Svetlana Yurievna Zaginaichenko (, ; August 10, 1957 - November 23, 2015) was a Ukrainian solid state physicist. She studied the physical properties of carbon materials and their application to hydrogen energy storage. She was a nominee for the 2016 Nobel Prize in Chemistry for her work in studying fullerenes.

Education 
Zaginaichenko earned a physics degree with honors from Oles Honchar Dnipro National University in 1979.

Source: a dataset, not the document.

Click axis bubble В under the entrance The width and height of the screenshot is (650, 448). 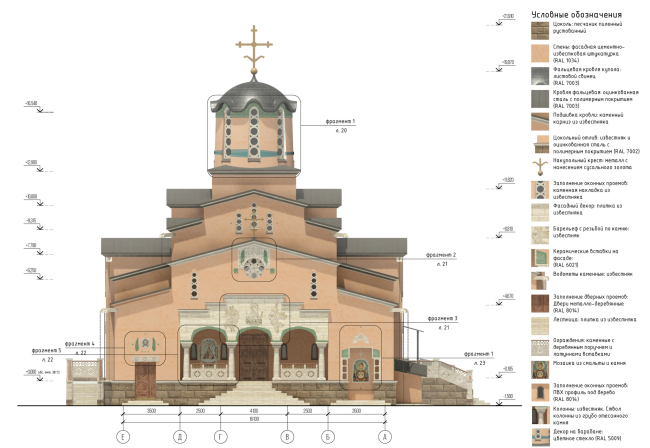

In 1984, Zaginaichenko defended her dissertation on the physical properties of hexagonally-structured and interstitial alloys at Dnipro Metallurgical Institute, earning the degree of Candidate of Physical and Mathematical Sciences (which is the Soviet equivalent of a Doctor of Philosophy). Her thesis focused on hexagonal close-packed structures and developed theories for impurity solubility, interstitial atom kinetics, and magnetism of such alloys.

Career 
From November 4, 1995 until her death in 2015, Zaginaichenko was a leading researcher at the Department for Hydrogen Materials and Carbon Nanostructures at the Institute for Problems of Materials Sciences at the National Academy of Sciences of Ukraine. She was one of the founding members of the Association of Hydrogen Energy in Ukraine (AHEU), which was formed with the support of Turhan Nejat Veziroglu, the president of the International Association of Hydrogen Energy. She was also part of the organizing committee for the International Conference of Carbon Nanomaterials in Clean Energy Hydrogen Systems.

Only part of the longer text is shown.